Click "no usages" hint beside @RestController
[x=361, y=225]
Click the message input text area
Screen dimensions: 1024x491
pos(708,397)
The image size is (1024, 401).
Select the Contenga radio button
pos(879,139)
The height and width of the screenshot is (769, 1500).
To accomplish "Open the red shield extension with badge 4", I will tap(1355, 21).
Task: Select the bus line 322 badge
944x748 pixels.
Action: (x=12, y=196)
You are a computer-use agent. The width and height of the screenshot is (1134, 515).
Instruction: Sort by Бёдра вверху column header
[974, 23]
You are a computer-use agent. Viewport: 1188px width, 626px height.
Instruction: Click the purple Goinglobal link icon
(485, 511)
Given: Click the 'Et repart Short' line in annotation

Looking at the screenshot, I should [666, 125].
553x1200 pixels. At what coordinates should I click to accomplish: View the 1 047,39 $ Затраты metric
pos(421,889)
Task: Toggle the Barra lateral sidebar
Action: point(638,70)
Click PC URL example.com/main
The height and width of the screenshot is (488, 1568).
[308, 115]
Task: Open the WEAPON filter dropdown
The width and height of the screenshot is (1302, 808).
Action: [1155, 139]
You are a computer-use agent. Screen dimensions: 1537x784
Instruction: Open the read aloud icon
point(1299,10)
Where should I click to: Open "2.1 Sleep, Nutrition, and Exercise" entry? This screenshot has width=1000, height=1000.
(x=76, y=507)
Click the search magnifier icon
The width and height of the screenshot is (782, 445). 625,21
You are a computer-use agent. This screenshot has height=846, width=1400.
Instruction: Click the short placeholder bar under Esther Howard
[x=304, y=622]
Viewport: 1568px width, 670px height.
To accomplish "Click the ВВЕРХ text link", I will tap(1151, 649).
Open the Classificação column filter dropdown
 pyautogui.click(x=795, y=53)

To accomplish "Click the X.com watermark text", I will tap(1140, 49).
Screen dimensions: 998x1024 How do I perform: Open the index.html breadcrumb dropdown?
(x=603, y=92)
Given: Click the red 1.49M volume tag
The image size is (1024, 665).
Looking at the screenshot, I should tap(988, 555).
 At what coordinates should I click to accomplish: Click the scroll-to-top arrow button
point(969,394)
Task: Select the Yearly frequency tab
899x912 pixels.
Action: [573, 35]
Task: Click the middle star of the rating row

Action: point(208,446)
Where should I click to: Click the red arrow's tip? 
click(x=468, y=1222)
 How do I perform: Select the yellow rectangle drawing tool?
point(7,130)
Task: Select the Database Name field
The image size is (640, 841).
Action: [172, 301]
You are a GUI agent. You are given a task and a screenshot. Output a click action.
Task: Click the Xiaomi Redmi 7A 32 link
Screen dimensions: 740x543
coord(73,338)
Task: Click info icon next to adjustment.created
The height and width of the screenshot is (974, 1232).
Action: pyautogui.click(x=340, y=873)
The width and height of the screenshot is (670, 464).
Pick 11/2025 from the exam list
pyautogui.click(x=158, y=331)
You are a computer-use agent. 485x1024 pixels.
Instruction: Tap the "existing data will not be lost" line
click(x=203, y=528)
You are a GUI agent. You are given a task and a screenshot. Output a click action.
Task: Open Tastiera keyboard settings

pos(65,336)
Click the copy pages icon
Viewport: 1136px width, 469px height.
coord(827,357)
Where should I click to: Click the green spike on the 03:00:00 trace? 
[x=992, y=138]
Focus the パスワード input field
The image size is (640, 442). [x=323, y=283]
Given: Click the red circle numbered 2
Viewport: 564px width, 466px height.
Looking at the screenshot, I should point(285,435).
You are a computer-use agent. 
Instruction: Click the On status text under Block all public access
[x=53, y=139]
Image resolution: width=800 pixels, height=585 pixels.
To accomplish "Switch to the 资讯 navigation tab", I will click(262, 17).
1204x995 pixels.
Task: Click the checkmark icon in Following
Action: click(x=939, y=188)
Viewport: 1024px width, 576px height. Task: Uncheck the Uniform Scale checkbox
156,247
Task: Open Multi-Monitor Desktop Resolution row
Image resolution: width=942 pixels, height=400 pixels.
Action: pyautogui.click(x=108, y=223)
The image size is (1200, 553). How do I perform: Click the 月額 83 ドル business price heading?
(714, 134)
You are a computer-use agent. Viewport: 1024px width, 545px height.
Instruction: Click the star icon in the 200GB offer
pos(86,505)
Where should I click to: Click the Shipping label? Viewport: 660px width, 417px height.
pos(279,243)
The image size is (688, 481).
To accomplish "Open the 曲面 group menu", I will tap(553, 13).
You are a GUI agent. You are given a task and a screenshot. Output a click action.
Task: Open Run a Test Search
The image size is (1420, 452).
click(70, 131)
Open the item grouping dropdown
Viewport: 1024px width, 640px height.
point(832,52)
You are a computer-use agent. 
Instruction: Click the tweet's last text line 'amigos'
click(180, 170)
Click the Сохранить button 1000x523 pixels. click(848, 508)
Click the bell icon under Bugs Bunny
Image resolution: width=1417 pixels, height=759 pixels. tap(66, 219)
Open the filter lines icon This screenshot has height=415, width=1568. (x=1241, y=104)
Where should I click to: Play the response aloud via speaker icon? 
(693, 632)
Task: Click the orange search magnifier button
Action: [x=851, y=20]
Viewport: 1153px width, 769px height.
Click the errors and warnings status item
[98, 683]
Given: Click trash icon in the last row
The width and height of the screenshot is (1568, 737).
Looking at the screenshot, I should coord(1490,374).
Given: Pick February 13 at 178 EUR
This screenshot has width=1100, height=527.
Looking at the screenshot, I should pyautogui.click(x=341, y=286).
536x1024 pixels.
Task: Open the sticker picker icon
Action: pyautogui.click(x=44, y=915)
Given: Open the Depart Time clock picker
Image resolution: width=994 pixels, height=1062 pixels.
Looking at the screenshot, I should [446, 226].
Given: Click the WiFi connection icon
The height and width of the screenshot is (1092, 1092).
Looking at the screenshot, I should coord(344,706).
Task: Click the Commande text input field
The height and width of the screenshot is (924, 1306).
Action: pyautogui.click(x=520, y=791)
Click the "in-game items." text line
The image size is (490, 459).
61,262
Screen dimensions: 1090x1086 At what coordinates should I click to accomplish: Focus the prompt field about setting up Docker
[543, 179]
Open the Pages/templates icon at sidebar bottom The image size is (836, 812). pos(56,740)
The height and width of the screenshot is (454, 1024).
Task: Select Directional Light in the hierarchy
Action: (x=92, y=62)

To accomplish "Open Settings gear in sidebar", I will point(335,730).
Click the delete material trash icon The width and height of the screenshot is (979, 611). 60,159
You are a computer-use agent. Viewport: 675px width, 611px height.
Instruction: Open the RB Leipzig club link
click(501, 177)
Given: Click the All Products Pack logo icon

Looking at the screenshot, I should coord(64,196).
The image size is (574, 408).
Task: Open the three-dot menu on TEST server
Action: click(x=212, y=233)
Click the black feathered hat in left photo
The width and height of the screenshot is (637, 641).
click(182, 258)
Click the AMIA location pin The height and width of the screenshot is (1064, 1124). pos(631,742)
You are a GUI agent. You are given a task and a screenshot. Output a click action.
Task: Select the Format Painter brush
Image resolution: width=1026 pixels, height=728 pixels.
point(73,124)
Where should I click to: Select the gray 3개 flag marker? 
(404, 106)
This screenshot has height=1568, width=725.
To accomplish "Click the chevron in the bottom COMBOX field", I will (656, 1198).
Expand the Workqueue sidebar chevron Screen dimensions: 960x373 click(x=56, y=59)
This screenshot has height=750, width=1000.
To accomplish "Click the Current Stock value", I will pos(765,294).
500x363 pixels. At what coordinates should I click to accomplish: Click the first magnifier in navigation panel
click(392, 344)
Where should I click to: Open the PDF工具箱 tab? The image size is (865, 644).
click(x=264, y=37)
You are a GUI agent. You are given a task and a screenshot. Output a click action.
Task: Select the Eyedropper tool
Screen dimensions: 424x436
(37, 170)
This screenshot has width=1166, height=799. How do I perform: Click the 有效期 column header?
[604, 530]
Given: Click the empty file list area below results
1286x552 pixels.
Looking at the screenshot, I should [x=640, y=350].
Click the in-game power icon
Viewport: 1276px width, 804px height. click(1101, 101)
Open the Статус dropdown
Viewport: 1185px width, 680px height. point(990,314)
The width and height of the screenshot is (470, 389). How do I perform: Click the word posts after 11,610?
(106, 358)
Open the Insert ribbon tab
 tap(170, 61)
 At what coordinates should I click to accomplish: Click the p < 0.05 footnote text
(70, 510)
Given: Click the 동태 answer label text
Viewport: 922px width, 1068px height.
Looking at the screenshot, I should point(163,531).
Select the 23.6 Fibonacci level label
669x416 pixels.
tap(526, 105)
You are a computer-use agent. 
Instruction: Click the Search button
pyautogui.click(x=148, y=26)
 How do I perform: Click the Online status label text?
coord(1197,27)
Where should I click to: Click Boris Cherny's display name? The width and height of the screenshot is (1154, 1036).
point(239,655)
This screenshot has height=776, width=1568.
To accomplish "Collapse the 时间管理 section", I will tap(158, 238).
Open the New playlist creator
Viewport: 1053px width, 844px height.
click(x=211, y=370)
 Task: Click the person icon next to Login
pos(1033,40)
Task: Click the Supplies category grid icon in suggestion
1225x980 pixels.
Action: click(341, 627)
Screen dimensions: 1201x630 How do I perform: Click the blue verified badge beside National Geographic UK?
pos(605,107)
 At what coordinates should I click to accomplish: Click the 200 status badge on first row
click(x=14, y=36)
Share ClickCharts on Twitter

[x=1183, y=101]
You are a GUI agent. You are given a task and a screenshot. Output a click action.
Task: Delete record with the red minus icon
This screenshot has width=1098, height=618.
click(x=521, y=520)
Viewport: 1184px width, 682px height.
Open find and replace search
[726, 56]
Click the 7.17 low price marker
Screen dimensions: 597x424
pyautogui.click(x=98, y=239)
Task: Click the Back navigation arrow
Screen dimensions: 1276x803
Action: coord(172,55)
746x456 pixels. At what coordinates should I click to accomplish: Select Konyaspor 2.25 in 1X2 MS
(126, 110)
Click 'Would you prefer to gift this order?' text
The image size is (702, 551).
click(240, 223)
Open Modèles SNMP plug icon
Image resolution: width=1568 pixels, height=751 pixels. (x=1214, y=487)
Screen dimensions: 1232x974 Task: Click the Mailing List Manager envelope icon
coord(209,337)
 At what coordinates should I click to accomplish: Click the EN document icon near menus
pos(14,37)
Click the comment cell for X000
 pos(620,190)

+ + + + +

▶ [Directions for this task] All lines in the data above from the one with "Task: Select the bus line 322 badge" through the one with "You are a computer-use agent. Viewport: 1188px" must be repeated exactly, and no others.

▶ [Task result]
Task: Select the bus line 322 badge
944x748 pixels.
Action: (x=12, y=196)
You are a computer-use agent. The width and height of the screenshot is (1134, 515).
Instruction: Sort by Бёдра вверху column header
[974, 23]
You are a computer-use agent. Viewport: 1188px width, 626px height.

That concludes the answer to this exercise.